Our party includes a Drow warlock that is disguising herself as a half-elf. No one in our party has been able to see through this disguise and we all still think she is a half-elf. We are all still level 1, so I'm assuming no magic items are involved. I also don't believe that she is capable of casting powerful enough disguises to fool all of us (I say this knowing someone will find a way and post it). We have just finished a week long forced march traveling 14-16 hours a day.

Is there anyway that a drow could disguise herself as a half-elf convincingly, and would any such methods hold up to a week long forced march so that none of the party members would notice anything was odd? (I don't believe that she is wearing a permanent mask, because that would raise suspicion)
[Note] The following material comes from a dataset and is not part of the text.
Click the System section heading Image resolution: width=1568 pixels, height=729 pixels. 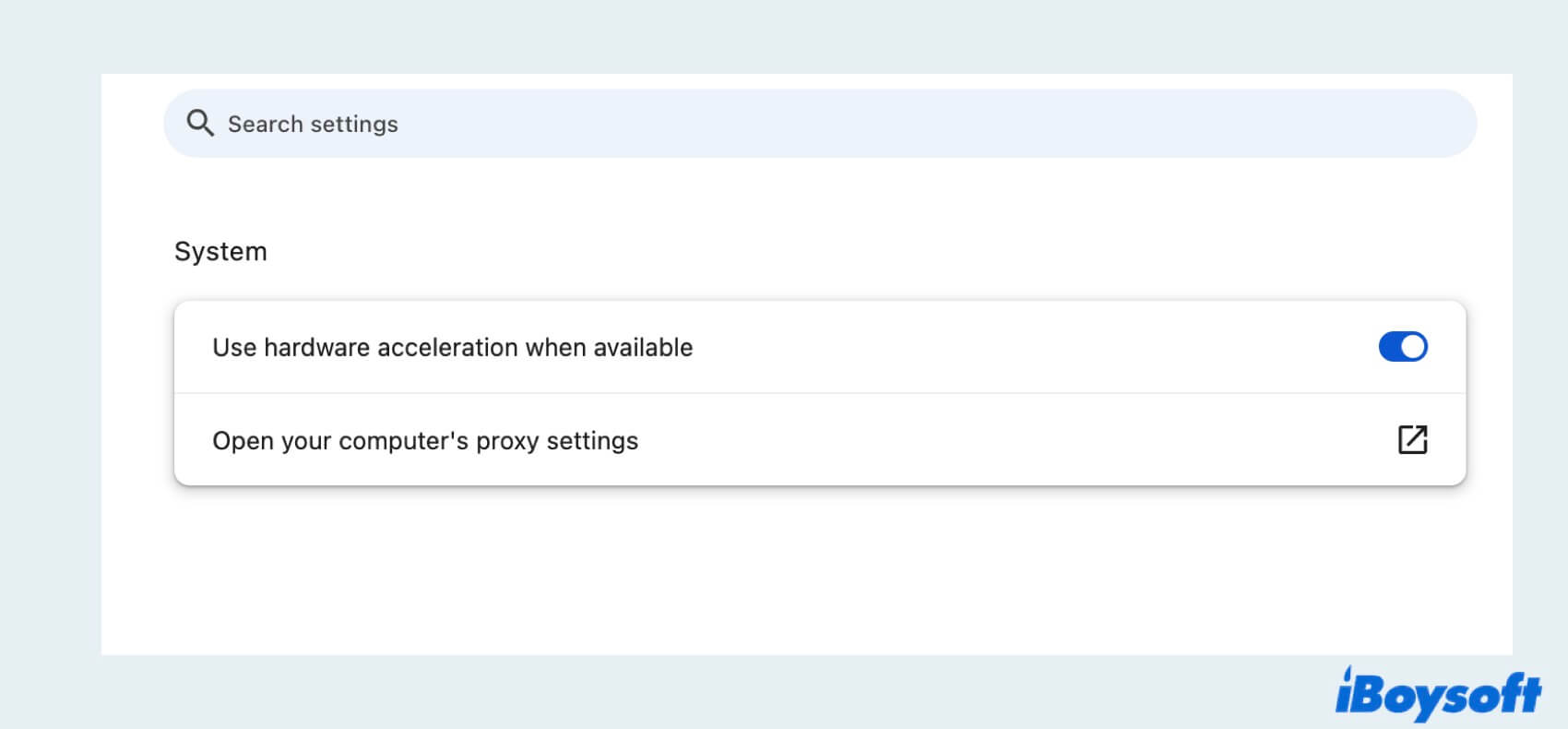[220, 250]
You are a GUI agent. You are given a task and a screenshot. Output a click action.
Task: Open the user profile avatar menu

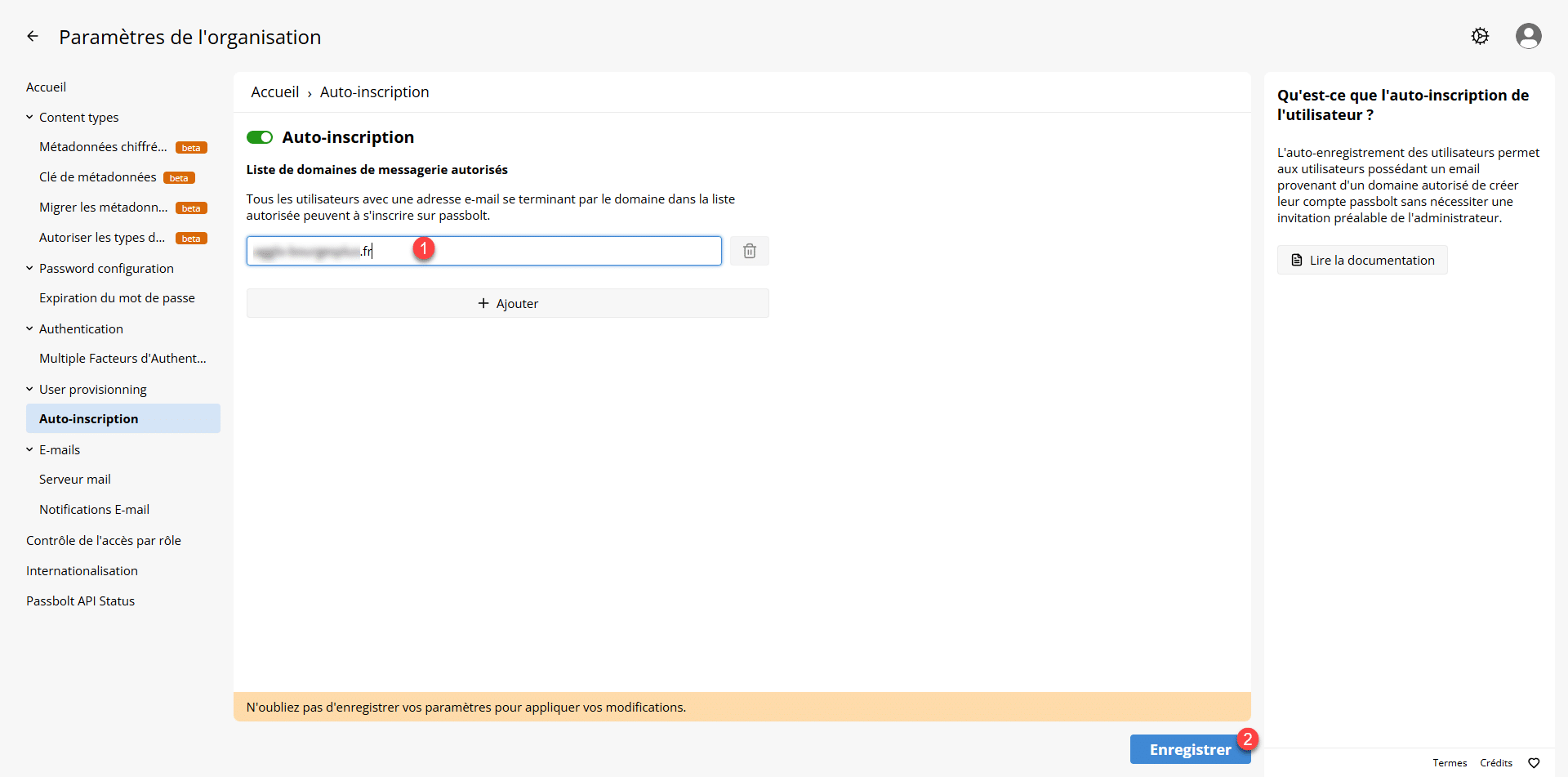pos(1528,37)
My goal is not to discuss rules (I added what system we are using in case it did become relevant). I'm mostly just wanting plausible story answers.

EDIT: I think the main problem with my belief is I didn't consider the option of dark skin. I mentally picture elves as 'fair folk'. I sort of bunched half-elves into the same category. I don't remember her description saying she was dark skinned, but if so it's quite possible.

On the other hand if she is trying to pass herself off as a light skinned elf, that is more difficult. Makeup at best is water resistant and would start to run from the sweat of 14-16 hours of hiking daily. If she brushed her face, makeup would smear. Clothes brushing against makeup would rub it away. If anything like that occurred then her obsidian black skin would show up in stark contrast against her light skin.

I guess it basically comes down to if she is disguised as a light skinned half elf or dark skinned. I don't remember for sure either way (making me assume it was light because I feel I would have noticed/remembered if it was dark).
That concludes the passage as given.